**Task to carry out:**
Print the listing in full, with no character changed.

**Material provided:**
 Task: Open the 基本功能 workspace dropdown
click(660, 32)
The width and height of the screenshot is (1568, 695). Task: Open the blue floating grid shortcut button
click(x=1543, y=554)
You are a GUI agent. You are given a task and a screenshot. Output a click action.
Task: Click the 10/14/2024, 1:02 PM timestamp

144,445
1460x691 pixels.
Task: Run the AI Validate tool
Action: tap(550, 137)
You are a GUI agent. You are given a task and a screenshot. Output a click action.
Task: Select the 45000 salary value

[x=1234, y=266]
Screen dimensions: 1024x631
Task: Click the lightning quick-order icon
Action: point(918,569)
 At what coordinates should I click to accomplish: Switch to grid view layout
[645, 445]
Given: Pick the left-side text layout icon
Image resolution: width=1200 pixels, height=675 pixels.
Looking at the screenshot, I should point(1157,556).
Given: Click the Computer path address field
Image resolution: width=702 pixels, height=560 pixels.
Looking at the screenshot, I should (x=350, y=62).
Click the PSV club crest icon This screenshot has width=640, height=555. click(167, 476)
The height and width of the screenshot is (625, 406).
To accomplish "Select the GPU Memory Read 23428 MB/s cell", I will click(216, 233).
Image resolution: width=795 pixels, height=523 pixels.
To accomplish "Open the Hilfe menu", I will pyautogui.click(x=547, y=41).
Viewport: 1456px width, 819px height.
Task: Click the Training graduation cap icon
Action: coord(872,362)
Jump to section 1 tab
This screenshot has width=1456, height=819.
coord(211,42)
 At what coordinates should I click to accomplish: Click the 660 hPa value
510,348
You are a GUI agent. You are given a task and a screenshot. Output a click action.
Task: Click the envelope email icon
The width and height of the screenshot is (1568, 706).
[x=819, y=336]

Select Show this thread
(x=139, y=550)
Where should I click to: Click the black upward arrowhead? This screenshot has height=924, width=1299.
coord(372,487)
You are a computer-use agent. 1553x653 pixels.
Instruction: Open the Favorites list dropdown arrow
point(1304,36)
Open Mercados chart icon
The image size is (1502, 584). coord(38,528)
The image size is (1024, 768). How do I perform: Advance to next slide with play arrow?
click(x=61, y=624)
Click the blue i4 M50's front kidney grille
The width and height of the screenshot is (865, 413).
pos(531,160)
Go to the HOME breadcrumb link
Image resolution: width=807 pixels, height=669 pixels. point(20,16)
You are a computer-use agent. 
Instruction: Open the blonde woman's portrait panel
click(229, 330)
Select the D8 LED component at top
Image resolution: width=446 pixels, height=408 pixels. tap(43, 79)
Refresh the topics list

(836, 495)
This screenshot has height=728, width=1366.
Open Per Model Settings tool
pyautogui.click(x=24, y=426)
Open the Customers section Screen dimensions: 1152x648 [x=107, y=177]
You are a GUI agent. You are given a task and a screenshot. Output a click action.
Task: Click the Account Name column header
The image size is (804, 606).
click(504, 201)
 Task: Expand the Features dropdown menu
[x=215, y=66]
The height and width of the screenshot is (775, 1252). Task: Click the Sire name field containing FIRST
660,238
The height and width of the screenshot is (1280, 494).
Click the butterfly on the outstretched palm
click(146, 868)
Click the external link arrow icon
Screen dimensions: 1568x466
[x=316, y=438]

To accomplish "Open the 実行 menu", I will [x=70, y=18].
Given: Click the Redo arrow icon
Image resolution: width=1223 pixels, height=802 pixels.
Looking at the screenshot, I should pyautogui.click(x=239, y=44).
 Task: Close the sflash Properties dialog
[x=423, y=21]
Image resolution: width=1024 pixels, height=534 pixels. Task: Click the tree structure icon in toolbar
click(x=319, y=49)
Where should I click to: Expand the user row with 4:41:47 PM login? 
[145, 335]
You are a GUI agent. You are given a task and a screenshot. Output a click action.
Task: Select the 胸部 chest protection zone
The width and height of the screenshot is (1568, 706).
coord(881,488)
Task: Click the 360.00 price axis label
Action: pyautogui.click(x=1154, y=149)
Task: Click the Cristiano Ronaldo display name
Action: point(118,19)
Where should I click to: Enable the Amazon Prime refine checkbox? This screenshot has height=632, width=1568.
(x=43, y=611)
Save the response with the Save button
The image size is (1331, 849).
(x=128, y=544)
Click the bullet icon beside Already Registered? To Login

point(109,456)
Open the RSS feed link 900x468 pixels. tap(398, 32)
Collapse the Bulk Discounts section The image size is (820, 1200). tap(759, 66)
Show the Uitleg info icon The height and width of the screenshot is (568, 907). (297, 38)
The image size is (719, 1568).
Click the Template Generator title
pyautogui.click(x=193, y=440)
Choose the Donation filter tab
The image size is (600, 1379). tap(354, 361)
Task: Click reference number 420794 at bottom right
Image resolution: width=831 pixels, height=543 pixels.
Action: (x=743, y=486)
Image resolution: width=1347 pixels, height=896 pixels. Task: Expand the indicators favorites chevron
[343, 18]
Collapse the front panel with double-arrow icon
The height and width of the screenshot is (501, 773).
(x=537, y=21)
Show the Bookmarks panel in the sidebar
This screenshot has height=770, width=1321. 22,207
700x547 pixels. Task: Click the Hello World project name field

**Solution to this exercise:**
 Task: Open the 基本功能 workspace dropdown
click(660, 32)
The width and height of the screenshot is (1568, 695). Task: Open the blue floating grid shortcut button
click(x=1543, y=554)
You are a GUI agent. You are given a task and a screenshot. Output a click action.
Task: Click the 10/14/2024, 1:02 PM timestamp

144,445
1460x691 pixels.
Task: Run the AI Validate tool
Action: tap(550, 137)
You are a GUI agent. You are given a task and a screenshot. Output a click action.
Task: Select the 45000 salary value

[x=1234, y=266]
Screen dimensions: 1024x631
Task: Click the lightning quick-order icon
Action: point(918,569)
 At what coordinates should I click to accomplish: Switch to grid view layout
[645, 445]
Given: Pick the left-side text layout icon
Image resolution: width=1200 pixels, height=675 pixels.
Looking at the screenshot, I should point(1157,556).
Given: Click the Computer path address field
Image resolution: width=702 pixels, height=560 pixels.
Looking at the screenshot, I should (x=350, y=62).
Click the PSV club crest icon This screenshot has width=640, height=555. click(167, 476)
The height and width of the screenshot is (625, 406).
To accomplish "Select the GPU Memory Read 23428 MB/s cell", I will click(216, 233).
Image resolution: width=795 pixels, height=523 pixels.
To accomplish "Open the Hilfe menu", I will pyautogui.click(x=547, y=41).
Viewport: 1456px width, 819px height.
Task: Click the Training graduation cap icon
Action: coord(872,362)
Jump to section 1 tab
This screenshot has width=1456, height=819.
coord(211,42)
 At what coordinates should I click to accomplish: Click the 660 hPa value
510,348
You are a GUI agent. You are given a task and a screenshot. Output a click action.
Task: Click the envelope email icon
The width and height of the screenshot is (1568, 706).
[x=819, y=336]

Select Show this thread
(x=139, y=550)
Where should I click to: Click the black upward arrowhead? This screenshot has height=924, width=1299.
coord(372,487)
You are a computer-use agent. 1553x653 pixels.
Instruction: Open the Favorites list dropdown arrow
point(1304,36)
Open Mercados chart icon
The image size is (1502, 584). coord(38,528)
The image size is (1024, 768). How do I perform: Advance to next slide with play arrow?
click(x=61, y=624)
Click the blue i4 M50's front kidney grille
The width and height of the screenshot is (865, 413).
pos(531,160)
Go to the HOME breadcrumb link
Image resolution: width=807 pixels, height=669 pixels. point(20,16)
You are a computer-use agent. 
Instruction: Open the blonde woman's portrait panel
click(229, 330)
Select the D8 LED component at top
Image resolution: width=446 pixels, height=408 pixels. tap(43, 79)
Refresh the topics list

(836, 495)
This screenshot has height=728, width=1366.
Open Per Model Settings tool
pyautogui.click(x=24, y=426)
Open the Customers section Screen dimensions: 1152x648 [x=107, y=177]
You are a GUI agent. You are given a task and a screenshot. Output a click action.
Task: Click the Account Name column header
The image size is (804, 606).
click(504, 201)
 Task: Expand the Features dropdown menu
[x=215, y=66]
The height and width of the screenshot is (775, 1252). Task: Click the Sire name field containing FIRST
660,238
The height and width of the screenshot is (1280, 494).
Click the butterfly on the outstretched palm
click(146, 868)
Click the external link arrow icon
Screen dimensions: 1568x466
[x=316, y=438]

To accomplish "Open the 実行 menu", I will [x=70, y=18].
Given: Click the Redo arrow icon
Image resolution: width=1223 pixels, height=802 pixels.
Looking at the screenshot, I should pyautogui.click(x=239, y=44).
 Task: Close the sflash Properties dialog
[x=423, y=21]
Image resolution: width=1024 pixels, height=534 pixels. Task: Click the tree structure icon in toolbar
click(x=319, y=49)
Where should I click to: Expand the user row with 4:41:47 PM login? 
[145, 335]
You are a GUI agent. You are given a task and a screenshot. Output a click action.
Task: Select the 胸部 chest protection zone
The width and height of the screenshot is (1568, 706).
coord(881,488)
Task: Click the 360.00 price axis label
Action: pyautogui.click(x=1154, y=149)
Task: Click the Cristiano Ronaldo display name
Action: point(118,19)
Where should I click to: Enable the Amazon Prime refine checkbox? This screenshot has height=632, width=1568.
(x=43, y=611)
Save the response with the Save button
The image size is (1331, 849).
(x=128, y=544)
Click the bullet icon beside Already Registered? To Login

point(109,456)
Open the RSS feed link 900x468 pixels. tap(398, 32)
Collapse the Bulk Discounts section The image size is (820, 1200). tap(759, 66)
Show the Uitleg info icon The height and width of the screenshot is (568, 907). (297, 38)
The image size is (719, 1568).
Click the Template Generator title
pyautogui.click(x=193, y=440)
Choose the Donation filter tab
The image size is (600, 1379). tap(354, 361)
Task: Click reference number 420794 at bottom right
Image resolution: width=831 pixels, height=543 pixels.
Action: (x=743, y=486)
Image resolution: width=1347 pixels, height=896 pixels. Task: Expand the indicators favorites chevron
[343, 18]
Collapse the front panel with double-arrow icon
The height and width of the screenshot is (501, 773).
(x=537, y=21)
Show the Bookmarks panel in the sidebar
This screenshot has height=770, width=1321. 22,207
700x547 pixels. Task: Click the Hello World project name field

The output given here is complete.